I love doing it. And that brings me.
Again, what you're saying, like, I know that happiness is in a state,
but there's great meaning in pain as well.
Like I spoke there about like my dad died when I was like 20 and it wasn't nice at
all, but at the same time, there's fucking huge meaning in that pain.
All that pain I experienced, I grew from it as a person, you know?
So I.
Yeah, that's I don't I don't call that unhappy.
My dad's death, it's unhappy.
True unhappiness for me is when I'm stuck in my head.
Yeah, when I'm worried about the past or trying to predict what the future is.
And I'm in this washing machine of worries and I'm not in the present moment, that's
the shit I don't like. It's very hard to find meaning in that. But if I'm in the present
moment, even if I'm present with sadness, that's kind of happy.
Yeah. I think the danger of being inside your head is it's not often a very pleasant place
because if you're very self-critical and you're drawing comparisons, you can easily find flaws.
But if you can try and draw the energy and the ritual eyes of others around you, I mean
there are studies showing that the happiness you get by directing it towards others is
more authentic and longer lasting.
If you're trying to make yourself happy, if you're the instigator, purveyor and recipient
of the happiness, you know when it ceases to deliver.

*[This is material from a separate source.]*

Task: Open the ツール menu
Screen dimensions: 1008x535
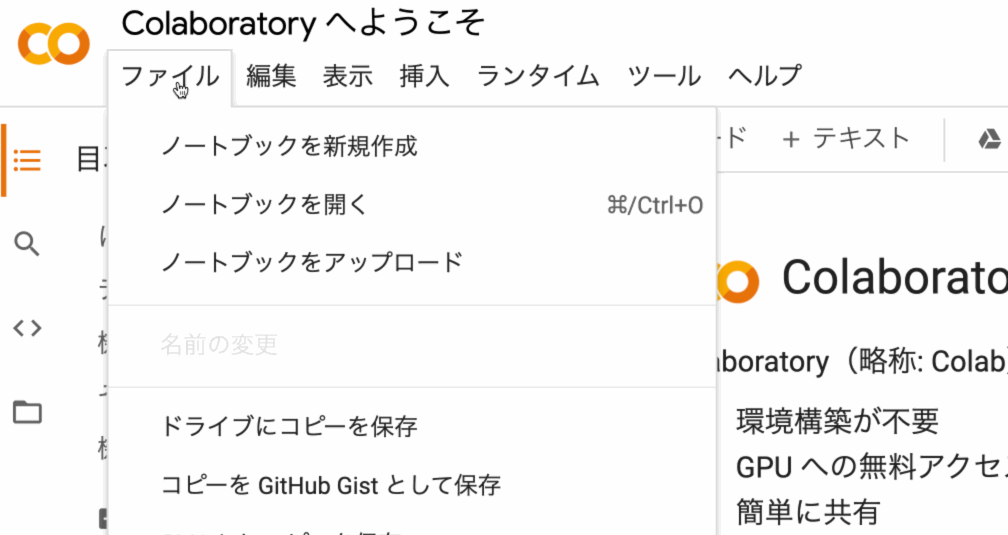Action: click(x=664, y=76)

And so it evaporates much more quickly because we naturally adapt. But if you're kind of, you know, if I go out and buy you drinks and everyone's
saying, oh, he's a great guy, you know, there's a kind of extension of your, your, your efforts
as it were. And by virtue, you, you become more appreciated. I think that's part of it,
but you don't want to be selfless. You don't want to kind of give everything over to everyone
else and absorb all their miseries and be super empathic.

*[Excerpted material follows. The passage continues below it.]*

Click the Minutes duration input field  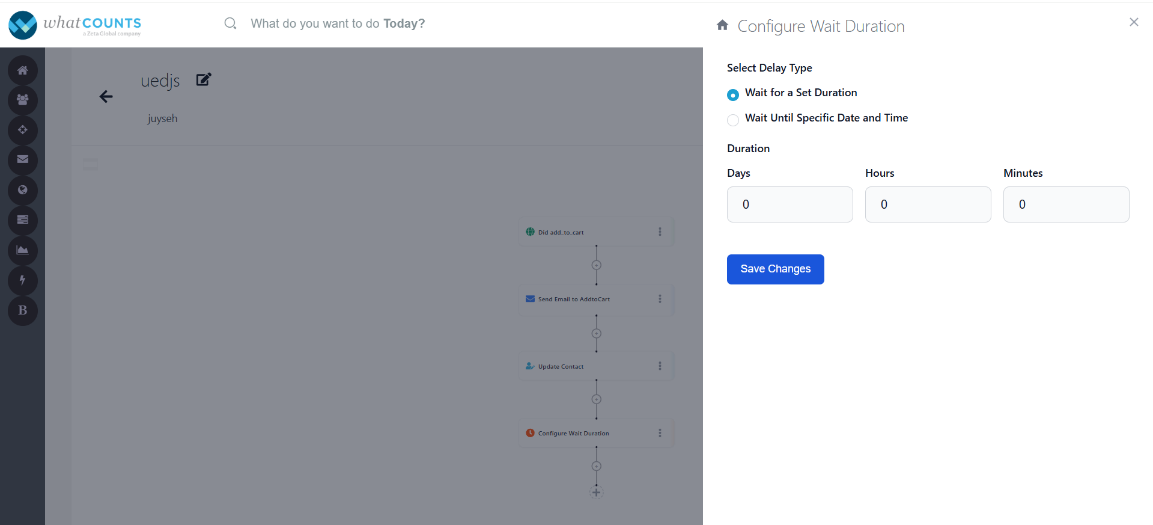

I think that is a danger of losing yourself. But it's striking the balance between the kind of self-care of your one and the care you direct towards others.
Abraham Maslow.
Yeah. Abraham Maslow, so he was the psychologist that his work, he had the, what the fuck's
it called, his pyramid, actuation, the self-actuation pyramid, right? If you look at Maslow's work,
he was a Canadian psychologist and he had this pyramid of the needs that humans...

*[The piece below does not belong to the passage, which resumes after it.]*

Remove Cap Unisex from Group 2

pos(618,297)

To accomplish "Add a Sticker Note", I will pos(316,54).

Basic needs at the bottom, yeah.
And then at the top is self-actualisation.
But if you actually look into the history of Maslow and what happened,
Maslow had spent a huge amount of time with indigenous people in Canada,
the Blackfoot people.
And when he was with these people,
he found that these people had high levels of self-actualisation in their community.
I mean, self-actualization is a nice word for again, I don't want to say happiness,
but these people are content.
They have great meaning in life.
Purpose. And he found that there's a huge amount of purpose in this community.
And what he also found that is these people, their value system wasn't based on
how much you had, but how much you could give
away your generosity. But Maslow's pyramid as we know it, this thing, that's not actually
Maslow's original work. That got changed through the years in textbooks in order to align with
individualistic capitalism. Did you kind of find that, what I was trying to get at there
is, because you also did a book about
What was it called? Why we want things possessed possessed. What why do we want? Why do we want more than we need?
Why do we want more than we need? Yeah, and to be generous and to give things away to the people around you within limits
Mmm is a better way to be happy than to be selfish and continually want true because if because if you are, I mean, it's called a hedonic treadmill.
I mean,
it's a hedonism is joy.
And if you're trying to chase joy, it's like on a treadmill.
You never actually you never get there.
King Midas. Yeah, exactly.
So the problem of pursuing riches and wealth
and materialism, apart from the impact on the planet
is that you get used to your stuff.
You get used to your shit, you know, because it's like you buy the car and then suddenly
you're comparing it.
Oh, I didn't get the best model.
And then you're starting to compare yourself to someone else again.
And so material things by their nature, you get used to them.
So that's one of the reasons experiences tend to show less adaptation.
So does external praise count as well? Because, yeah, yeah. So external prey, I mean, part
of the mech, I mean, there are lots of reasons why people have possessions. And I think they're
really fascinating some of them to do with our sense of identity is what we can control.
So our possessions are an extension of self. But also signaling theory from Darwin
suggests that you know, we buy things to show off our status. Yeah. And there's a long history
of research showing that as well. So that's and that's quite clearly designer goods, luxury
goods are all interpreted because of what they say about us as a person. But ultimately,
I think that it's a foolish task.
I make the point you can't take it when you go.
And if you consider all the effort you go into trying
to accumulate these things, you never really feel fully,
well, I would argue, really feel fully sustained, as it were.
So it's a folly.
And yeah, I think it's something that we've got to,
considering the impact on the planet,
I think we've really got to try and curtail it.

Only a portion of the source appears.